14. A commercial package according to claim 13, wherein wherein (i) the aldosterone receptor antagonist is eplerenone; (ii) the diuretic is hydrochlorothiazide; and (iii) the angiotensin receptor blocker (ARB) is valsartan.

15. A commercial package according to claim 14, wherein the angiotensin receptor blocker (ARB) (iii) and the diuretic (ii) are present in the form of Co-DIOVAN®.

16. The use of a combination according to claim 1, for the manufacture of a medicament for the treatment or prevention of a condition or disease selected from the group consisting of hypertension, heart failure such as (acute and chronic) congestive heart failure, left ventricular dysfunction and hypertrophic cardiomyopathy, diabetic cardiac myopathy, supraventricular and ventricular arrhythmias, atrial fibrillation, atrial flutter, detrimental vascular remodeling, myocardial infarction and its sequelae, atherosclerosis, angina (whether unstable or stable), renal insufficiency (diabetic and non-diabetic), heart failure, angina pectoris, diabetes, secondary aldosteronism, primary and secondary pulmonary hypertension, renal failure conditions, such as diabetic nephropathy, glomerulonephrits, scleroderma, glomerular sclerosis, proteinuria of primary renal disease, and also renal vascular hypertension, diabetic retinopathy, the management of other vascular disorders, such as migraine, peripheral vascular disease, Raynaud's disease, luminal hyperplasia, cognitive dysfunction (such as Alzheimer's), glaucoma and stroke.

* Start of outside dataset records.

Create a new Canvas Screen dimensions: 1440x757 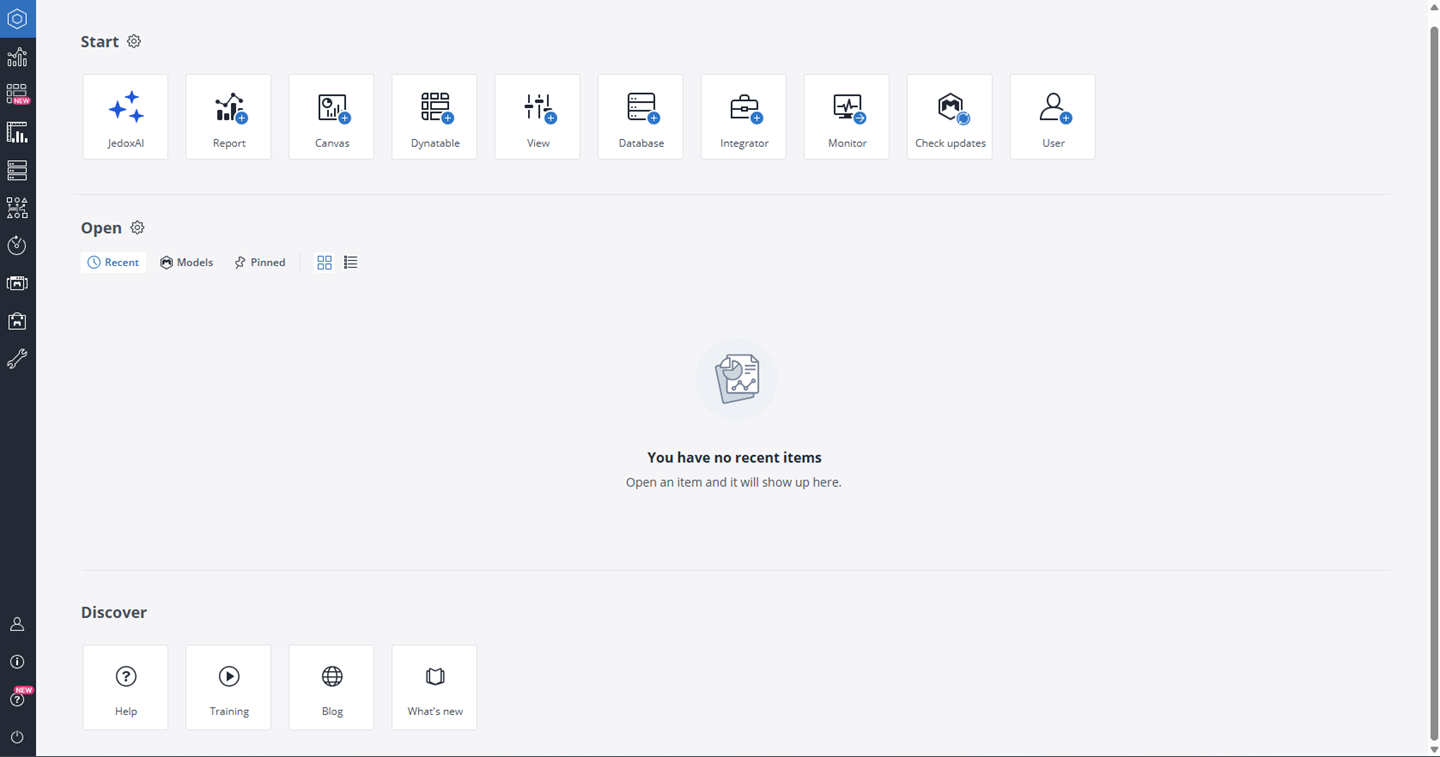(x=332, y=117)
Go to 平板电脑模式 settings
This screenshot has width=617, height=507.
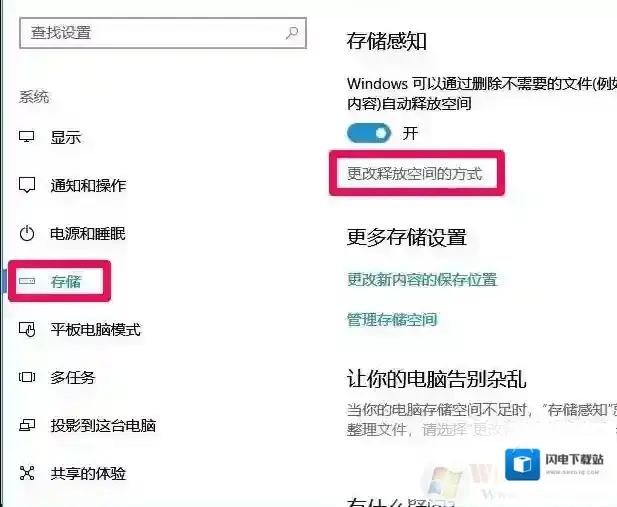[95, 329]
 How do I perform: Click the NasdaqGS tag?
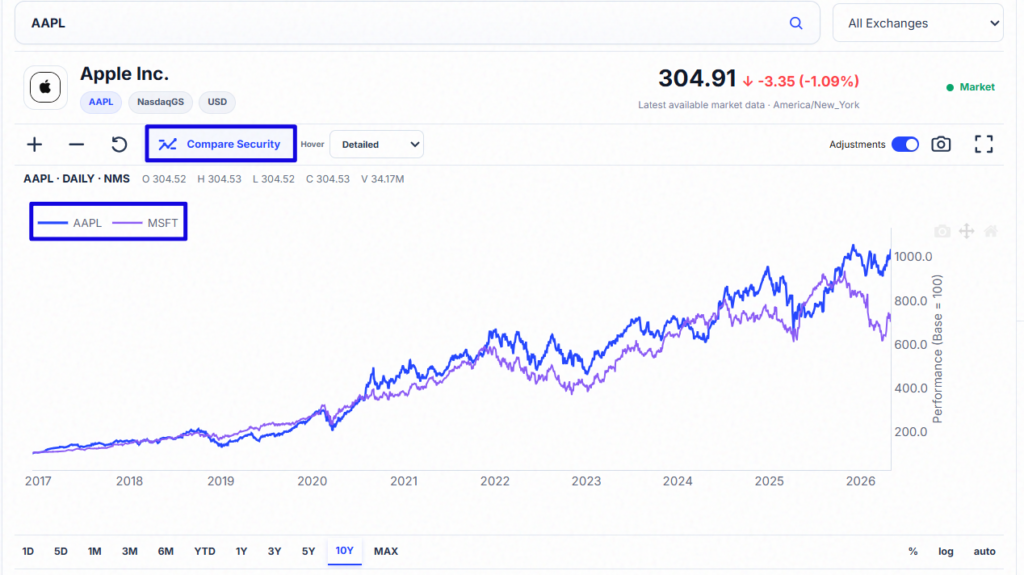pos(161,102)
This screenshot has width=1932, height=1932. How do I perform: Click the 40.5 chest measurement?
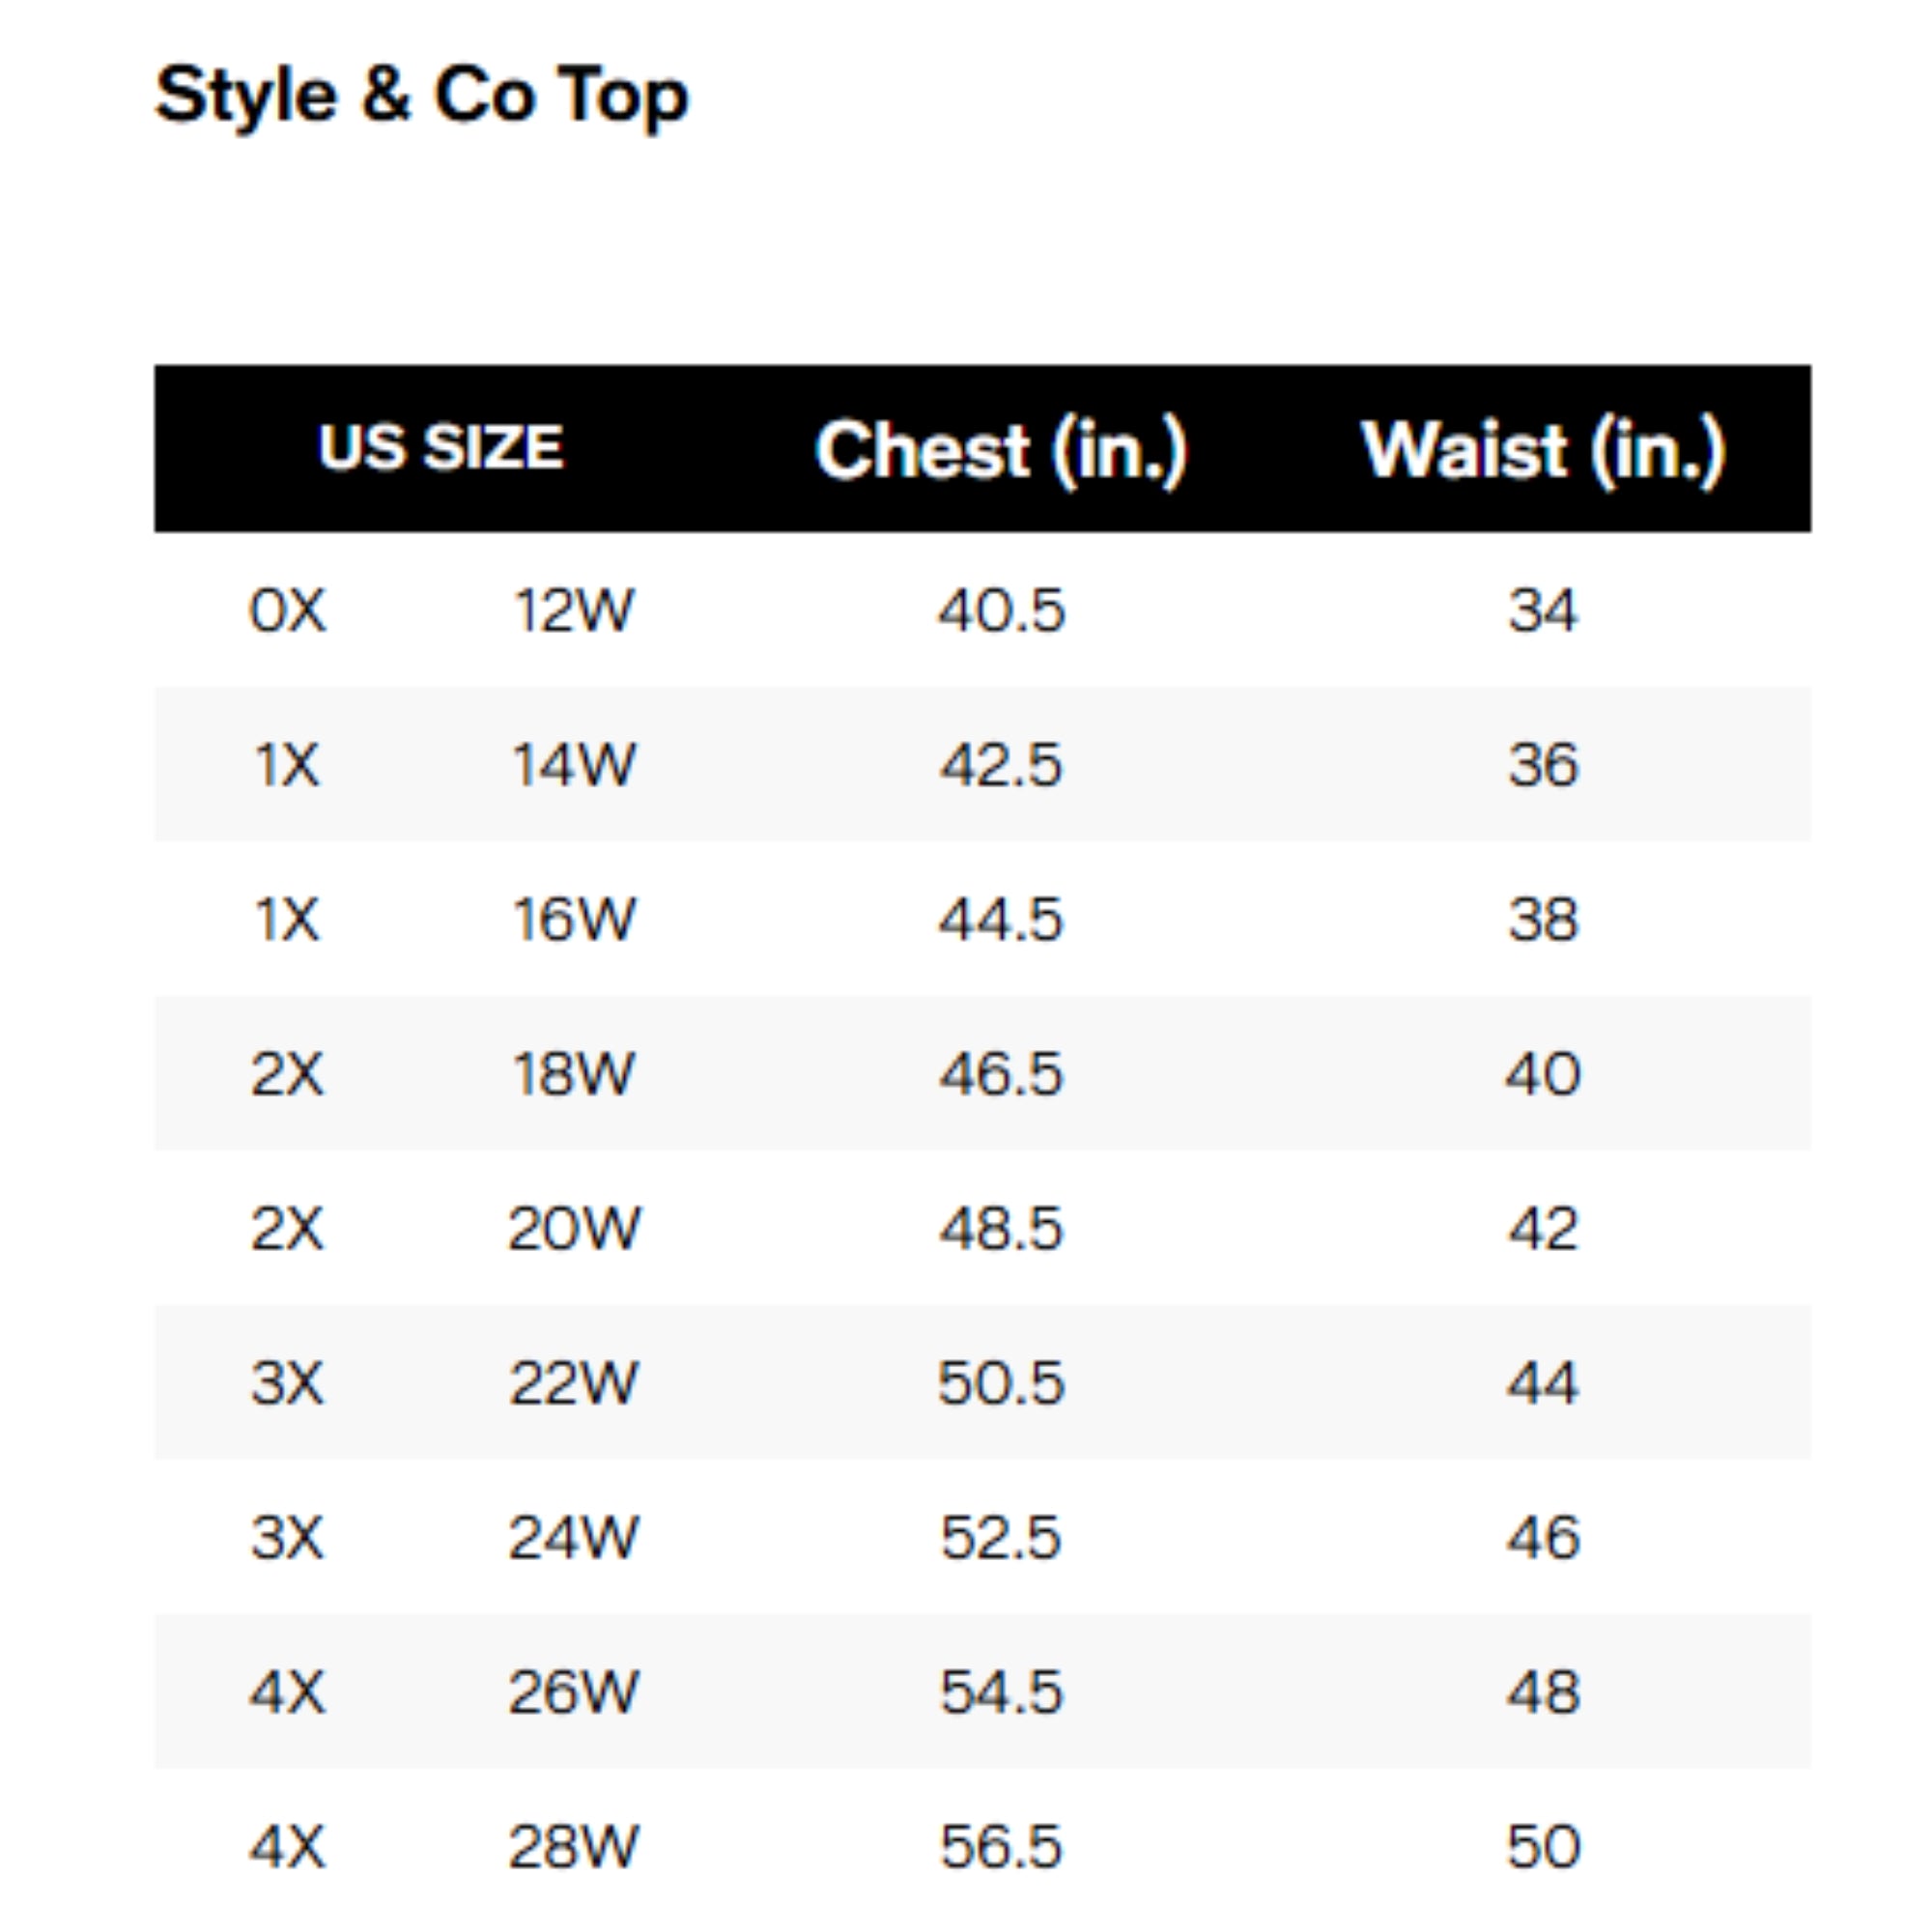1001,610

17. The use of a combination according to claim 1, for the treatment or prevention of a condition or disease selected from the group consisting of hypertension, heart failure such as (acute and chronic) congestive heart failure, left ventricular dysfunction and hypertrophic cardiomyopathy, diabetic cardiac myopathy, supraventricular and ventricular arrhythmias, atrial fibrillation, atrial flutter, detrimental vascular remodeling, myocardial infarction and its sequelae, atherosclerosis, angina (whether unstable or stable), renal insufficiency (diabetic and non- diabetic), heart failure, angina pectoris, diabetes, secondary aldosteronism, primary and secondary pulmonary hypertension, renal failure conditions, such as diabetic nephropathy, glomerulonephritis, scleroderma, glomerular sclerosis, proteinuria of primary renal disease, and also renal vascular hypertension, diabetic retinopathy, the management of other vascular disorders, such as migraine, peripheral vascular disease, Raynaud's disease, luminal hyperplasia, cognitive dysfunction (such as Alzheimer's), glaucoma and stroke.